> [WORK INSTRUCTIONS] Copy each of the following lines exactly as it appears, with no changes.

> [RECORDS SHOWN]
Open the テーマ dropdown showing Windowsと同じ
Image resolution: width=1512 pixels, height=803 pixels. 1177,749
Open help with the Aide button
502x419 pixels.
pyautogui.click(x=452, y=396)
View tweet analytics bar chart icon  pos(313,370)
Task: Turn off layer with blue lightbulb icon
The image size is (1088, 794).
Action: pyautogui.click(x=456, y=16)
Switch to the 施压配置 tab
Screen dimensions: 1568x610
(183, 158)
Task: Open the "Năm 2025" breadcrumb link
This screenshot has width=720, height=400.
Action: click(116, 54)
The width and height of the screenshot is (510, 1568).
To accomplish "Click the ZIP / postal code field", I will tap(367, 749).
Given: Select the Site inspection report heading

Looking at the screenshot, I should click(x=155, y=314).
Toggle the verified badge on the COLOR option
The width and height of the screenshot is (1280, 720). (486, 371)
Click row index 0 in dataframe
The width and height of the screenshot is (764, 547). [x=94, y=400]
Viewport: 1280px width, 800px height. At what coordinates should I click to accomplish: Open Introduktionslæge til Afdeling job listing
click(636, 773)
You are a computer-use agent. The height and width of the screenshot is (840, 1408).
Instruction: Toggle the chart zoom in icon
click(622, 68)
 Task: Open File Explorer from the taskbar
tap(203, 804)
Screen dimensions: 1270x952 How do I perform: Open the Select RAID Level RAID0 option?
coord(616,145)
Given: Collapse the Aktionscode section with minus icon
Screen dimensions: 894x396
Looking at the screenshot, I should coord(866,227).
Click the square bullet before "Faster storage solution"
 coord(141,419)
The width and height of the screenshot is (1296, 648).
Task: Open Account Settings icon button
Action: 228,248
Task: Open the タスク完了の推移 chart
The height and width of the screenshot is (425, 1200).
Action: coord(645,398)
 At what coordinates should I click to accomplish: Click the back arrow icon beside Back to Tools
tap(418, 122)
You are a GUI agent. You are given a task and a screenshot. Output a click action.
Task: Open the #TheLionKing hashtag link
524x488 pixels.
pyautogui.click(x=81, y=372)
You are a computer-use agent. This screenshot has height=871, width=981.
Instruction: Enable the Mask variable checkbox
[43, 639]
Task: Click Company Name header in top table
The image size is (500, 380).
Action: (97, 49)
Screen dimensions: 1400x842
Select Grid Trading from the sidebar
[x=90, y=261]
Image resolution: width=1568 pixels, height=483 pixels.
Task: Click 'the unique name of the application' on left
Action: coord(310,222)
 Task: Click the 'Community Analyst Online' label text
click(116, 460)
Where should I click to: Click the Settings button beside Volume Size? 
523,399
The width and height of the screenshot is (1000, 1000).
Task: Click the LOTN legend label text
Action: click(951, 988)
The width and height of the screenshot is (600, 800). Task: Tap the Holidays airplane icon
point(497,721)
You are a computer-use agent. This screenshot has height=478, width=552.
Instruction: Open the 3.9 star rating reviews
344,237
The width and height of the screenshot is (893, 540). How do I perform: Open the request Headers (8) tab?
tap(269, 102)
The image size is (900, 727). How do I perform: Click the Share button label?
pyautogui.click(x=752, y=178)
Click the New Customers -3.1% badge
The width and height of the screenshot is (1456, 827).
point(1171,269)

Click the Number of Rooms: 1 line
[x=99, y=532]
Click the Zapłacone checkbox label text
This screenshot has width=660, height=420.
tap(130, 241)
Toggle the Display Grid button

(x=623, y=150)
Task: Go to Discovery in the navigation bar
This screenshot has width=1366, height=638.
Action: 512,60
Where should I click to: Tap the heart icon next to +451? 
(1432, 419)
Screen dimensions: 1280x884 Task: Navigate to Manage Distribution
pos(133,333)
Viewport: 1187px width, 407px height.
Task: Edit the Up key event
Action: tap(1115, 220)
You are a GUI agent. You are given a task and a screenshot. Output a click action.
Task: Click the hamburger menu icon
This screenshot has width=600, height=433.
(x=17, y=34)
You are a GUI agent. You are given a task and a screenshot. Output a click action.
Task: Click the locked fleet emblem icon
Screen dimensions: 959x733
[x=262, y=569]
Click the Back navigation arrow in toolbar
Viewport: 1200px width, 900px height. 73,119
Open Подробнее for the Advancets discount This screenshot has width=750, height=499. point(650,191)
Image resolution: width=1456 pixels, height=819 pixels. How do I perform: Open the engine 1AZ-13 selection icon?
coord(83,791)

> [COMPLETED TASK]
Open the テーマ dropdown showing Windowsと同じ
Image resolution: width=1512 pixels, height=803 pixels. 1177,749
Open help with the Aide button
502x419 pixels.
pyautogui.click(x=452, y=396)
View tweet analytics bar chart icon  pos(313,370)
Task: Turn off layer with blue lightbulb icon
The image size is (1088, 794).
Action: pyautogui.click(x=456, y=16)
Switch to the 施压配置 tab
Screen dimensions: 1568x610
(183, 158)
Task: Open the "Năm 2025" breadcrumb link
This screenshot has width=720, height=400.
Action: click(116, 54)
The width and height of the screenshot is (510, 1568).
To accomplish "Click the ZIP / postal code field", I will tap(367, 749).
Given: Select the Site inspection report heading

Looking at the screenshot, I should click(x=155, y=314).
Toggle the verified badge on the COLOR option
The width and height of the screenshot is (1280, 720). (486, 371)
Click row index 0 in dataframe
The width and height of the screenshot is (764, 547). [x=94, y=400]
Viewport: 1280px width, 800px height. At what coordinates should I click to accomplish: Open Introduktionslæge til Afdeling job listing
click(636, 773)
You are a computer-use agent. The height and width of the screenshot is (840, 1408).
Instruction: Toggle the chart zoom in icon
click(622, 68)
 Task: Open File Explorer from the taskbar
tap(203, 804)
Screen dimensions: 1270x952 How do I perform: Open the Select RAID Level RAID0 option?
coord(616,145)
Given: Collapse the Aktionscode section with minus icon
Screen dimensions: 894x396
Looking at the screenshot, I should coord(866,227).
Click the square bullet before "Faster storage solution"
 coord(141,419)
The width and height of the screenshot is (1296, 648).
Task: Open Account Settings icon button
Action: 228,248
Task: Open the タスク完了の推移 chart
The height and width of the screenshot is (425, 1200).
Action: coord(645,398)
 At what coordinates should I click to accomplish: Click the back arrow icon beside Back to Tools
tap(418, 122)
You are a GUI agent. You are given a task and a screenshot. Output a click action.
Task: Open the #TheLionKing hashtag link
524x488 pixels.
pyautogui.click(x=81, y=372)
You are a computer-use agent. This screenshot has height=871, width=981.
Instruction: Enable the Mask variable checkbox
[43, 639]
Task: Click Company Name header in top table
The image size is (500, 380).
Action: (97, 49)
Screen dimensions: 1400x842
Select Grid Trading from the sidebar
[x=90, y=261]
Image resolution: width=1568 pixels, height=483 pixels.
Task: Click 'the unique name of the application' on left
Action: coord(310,222)
 Task: Click the 'Community Analyst Online' label text
click(116, 460)
Where should I click to: Click the Settings button beside Volume Size? 
523,399
The width and height of the screenshot is (1000, 1000).
Task: Click the LOTN legend label text
Action: click(951, 988)
The width and height of the screenshot is (600, 800). Task: Tap the Holidays airplane icon
point(497,721)
You are a computer-use agent. This screenshot has height=478, width=552.
Instruction: Open the 3.9 star rating reviews
344,237
The width and height of the screenshot is (893, 540). How do I perform: Open the request Headers (8) tab?
tap(269, 102)
The image size is (900, 727). How do I perform: Click the Share button label?
pyautogui.click(x=752, y=178)
Click the New Customers -3.1% badge
The width and height of the screenshot is (1456, 827).
point(1171,269)

Click the Number of Rooms: 1 line
[x=99, y=532]
Click the Zapłacone checkbox label text
This screenshot has width=660, height=420.
tap(130, 241)
Toggle the Display Grid button

(x=623, y=150)
Task: Go to Discovery in the navigation bar
This screenshot has width=1366, height=638.
Action: 512,60
Where should I click to: Tap the heart icon next to +451? 
(1432, 419)
Screen dimensions: 1280x884 Task: Navigate to Manage Distribution
pos(133,333)
Viewport: 1187px width, 407px height.
Task: Edit the Up key event
Action: tap(1115, 220)
You are a GUI agent. You are given a task and a screenshot. Output a click action.
Task: Click the hamburger menu icon
This screenshot has width=600, height=433.
(x=17, y=34)
You are a GUI agent. You are given a task and a screenshot. Output a click action.
Task: Click the locked fleet emblem icon
Screen dimensions: 959x733
[x=262, y=569]
Click the Back navigation arrow in toolbar
Viewport: 1200px width, 900px height. 73,119
Open Подробнее for the Advancets discount This screenshot has width=750, height=499. point(650,191)
Image resolution: width=1456 pixels, height=819 pixels. How do I perform: Open the engine 1AZ-13 selection icon?
coord(83,791)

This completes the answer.